Task -> Skip all pictures; return exactly the lines from the one containing "866x543 pixels." through the end of the data.

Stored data
◇ ◇ ◇

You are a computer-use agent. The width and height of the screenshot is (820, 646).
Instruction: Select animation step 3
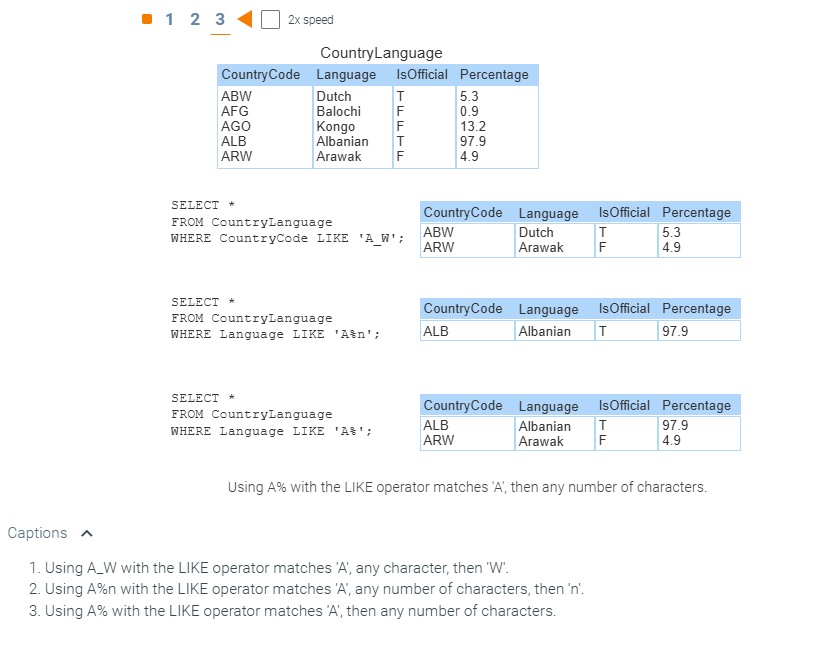tap(220, 20)
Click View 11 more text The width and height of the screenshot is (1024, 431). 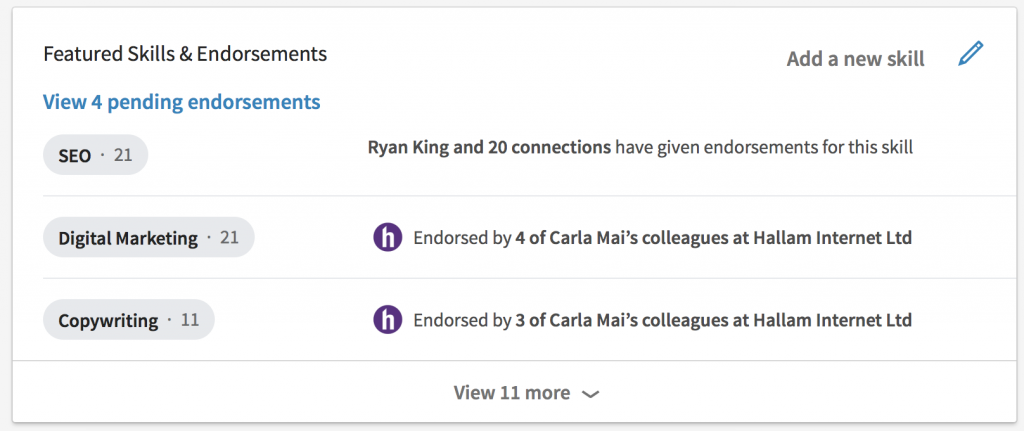[x=511, y=393]
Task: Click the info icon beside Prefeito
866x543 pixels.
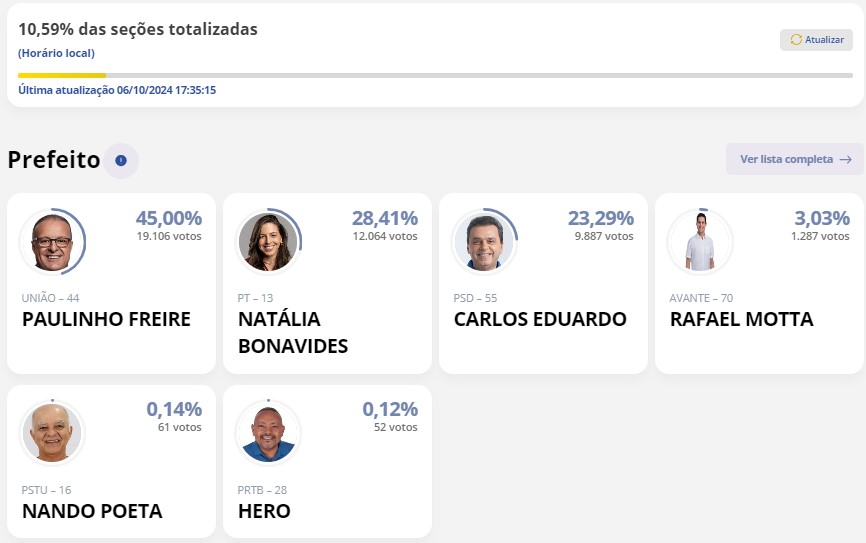Action: click(x=121, y=160)
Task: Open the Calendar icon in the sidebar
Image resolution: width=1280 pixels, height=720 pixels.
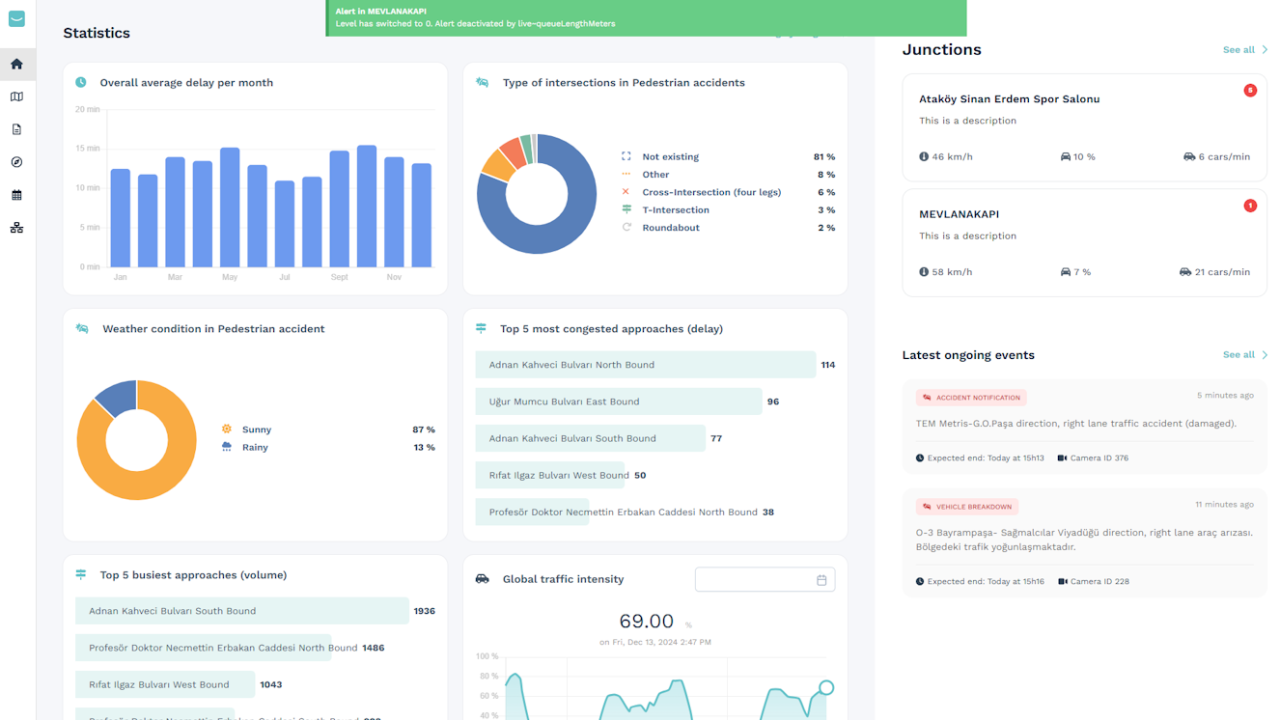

◇ ◇ ◇

Answer to this problem ->
866x543 pixels.
Action: click(x=121, y=160)
Task: Open the Calendar icon in the sidebar
Image resolution: width=1280 pixels, height=720 pixels.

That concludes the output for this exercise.